短髪の人と長髪の人物がステンドグラスで表現されている。
仲が良さように見える。
ミリアは、次に真ん中のステンドグラスを見た。
先程の二人が喧嘩しているようだ。
仲が悪くなってしまったのだろうか。
ミリアは最後に、右のステンドグラスを見た。
さっきの二人と謎の人物がいる。
短髪の人物は、長髪の人物を抱き抱えており、謎の人物は二人を眺めている。
ミリアは、気が付いた。
このステンドグラスは、右から左への物語なのだと。
失敗したと思った。
最初のところから見た方が、楽しいに決まっているにのに。
そうこうしているうちにギィイという音をたてながら、扉が開いて、サタナキアが入ってきた。

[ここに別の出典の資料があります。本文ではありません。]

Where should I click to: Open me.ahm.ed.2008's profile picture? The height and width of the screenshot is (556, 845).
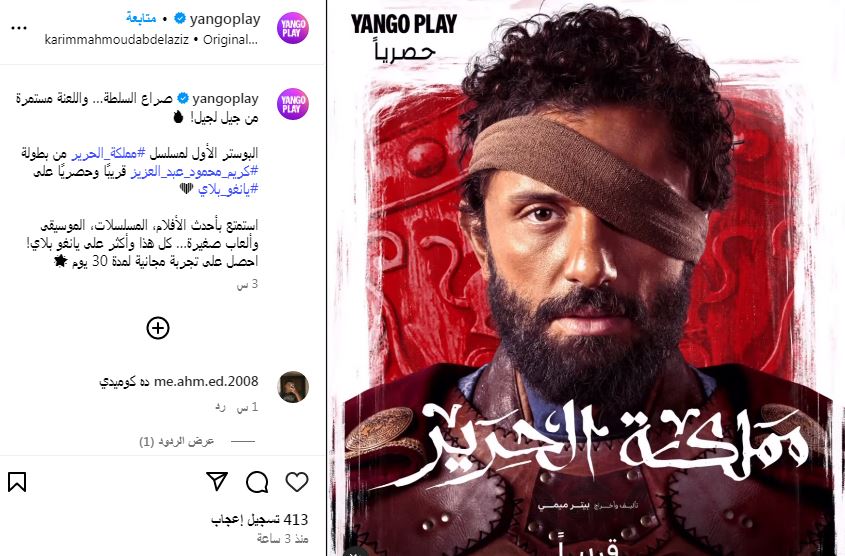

「ミリア様、もう時間ですよ。大丈夫ですか?ちゃんとしてました?」
サタナキアそう声をかけた。
ミリアは驚いた様子で、振り返った。
サボっていたのがバレていたのかもしれないと思い、ドキドキしていた。
サタナキアは、気づいていないようで、
「もう、終わりですよ。服も着替えて終了しましょう。」
と優しく言った。
ミリアは、頷いて、サタナキアのあとについていった。